Science gained tremendous regard in the last few hundred years because the knowledge thereby gained allowed us to improve the lot of the human race in ways few would have ever conceived in all of previous human history. But a hubris has crept in—the mad scientist syndrome, if you will—that sees the method as enabling an anything goes agenda in which the only limitations are those placed on scientists by themselves.
It has also become a front for radical ideology. As in the call by one scientist to use our growing prowess in the field of reproduction to open the door to procreative anarchy. From the Daily Mail story:
Like so many scientists, Aarathi Prasad believes long-held taboos and traditions should be cast aside in the name of progress. She wants us to drop all our prejudices about sex, sexual difference, reproduction and foetuses, and to allow science to develop in any way it chooses. ‘Why can’t a man be a mother?’ she asks. ‘Why do we care so much about what it means to be a ‘mother’ rather than to be a ‘parent’? By all reasonable estimates, in the near future we will conquer the tyranny of the womb. The question remains if we can also conquer the tyranny of human prejudice, too.’

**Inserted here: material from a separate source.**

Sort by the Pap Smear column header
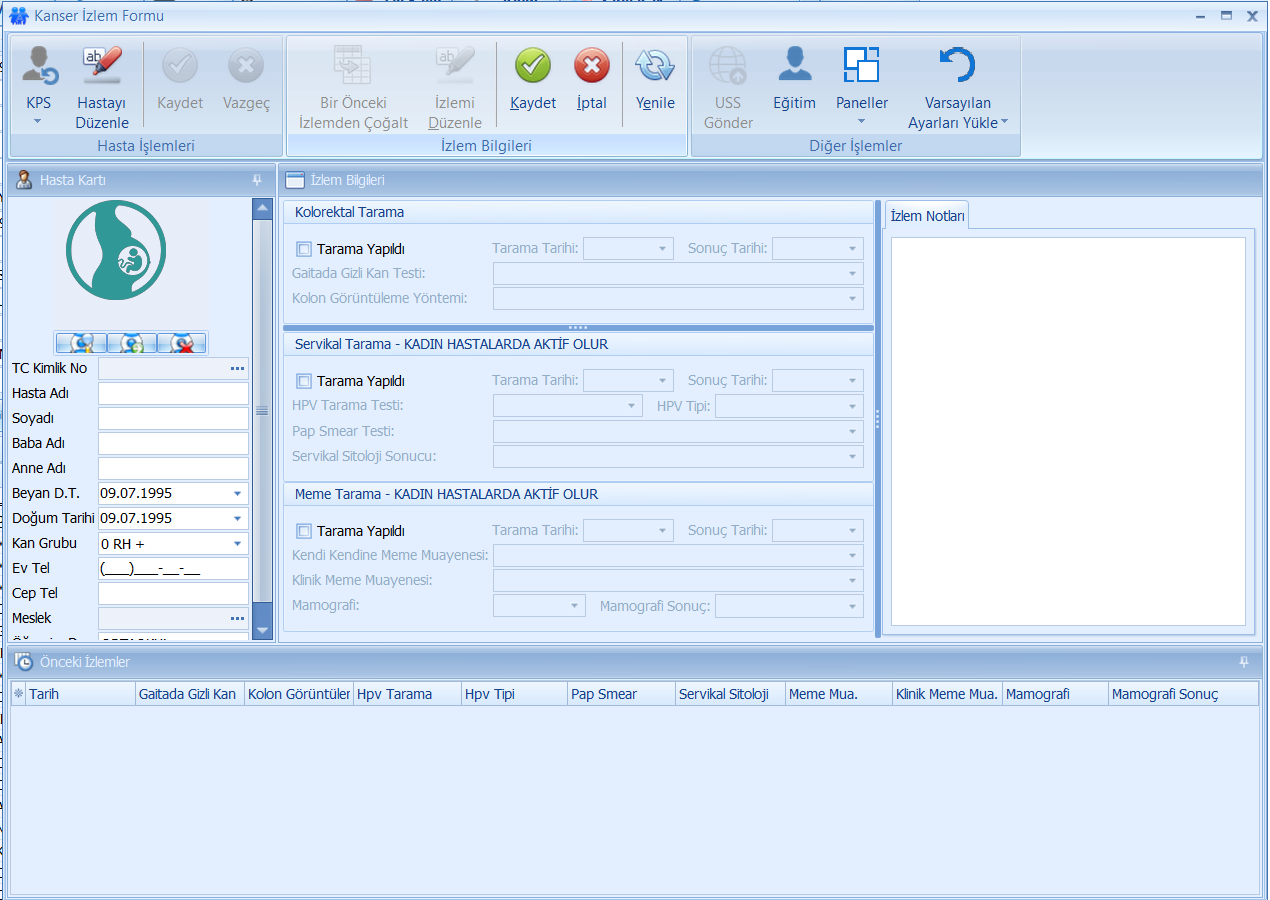Image resolution: width=1270 pixels, height=900 pixels. [620, 694]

Of course, she is being contentious so that her spirited book will sell. But Prasad is not a neutral research scientist: she is an out-an-out liberal campaigner in favour of taking research on human embryology and fertilisation as far as it will go. In her vision of the world, it is only fuddy-duddies who would question why anyone elderly women, men, you name it should not become pregnant if they choose to indulge the whim.

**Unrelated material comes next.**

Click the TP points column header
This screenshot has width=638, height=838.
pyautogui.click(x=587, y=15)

Prasad is not the first to make such arguments. Joseph Fletcher, for example, called for implanting wombs in men so they could gestate and give birth way back in the 1980s.

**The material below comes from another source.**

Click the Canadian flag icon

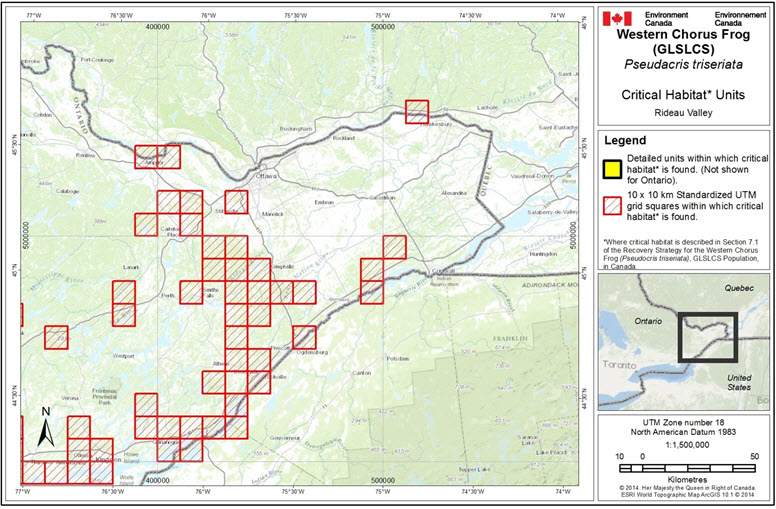(617, 18)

Still, such arguments—even if just to sell books—are playing with fire. Prasad’s advocacy sees science in the service of the atomized individual. But the family is the fundamental unit of society. Weaken it, and you harm the whole as well as its constituent parts, e.g. our capacity for connubial attachment—which requires thinking in the plural first person rather than the singular—and the welfare of children, etc.. There are—still—important purpose for “normal” in family life and, within broad parameters, adhering to biologically-determined gender roles.
Science advocates who worry about the public’s loss of respect and trust in the sector, please take notice.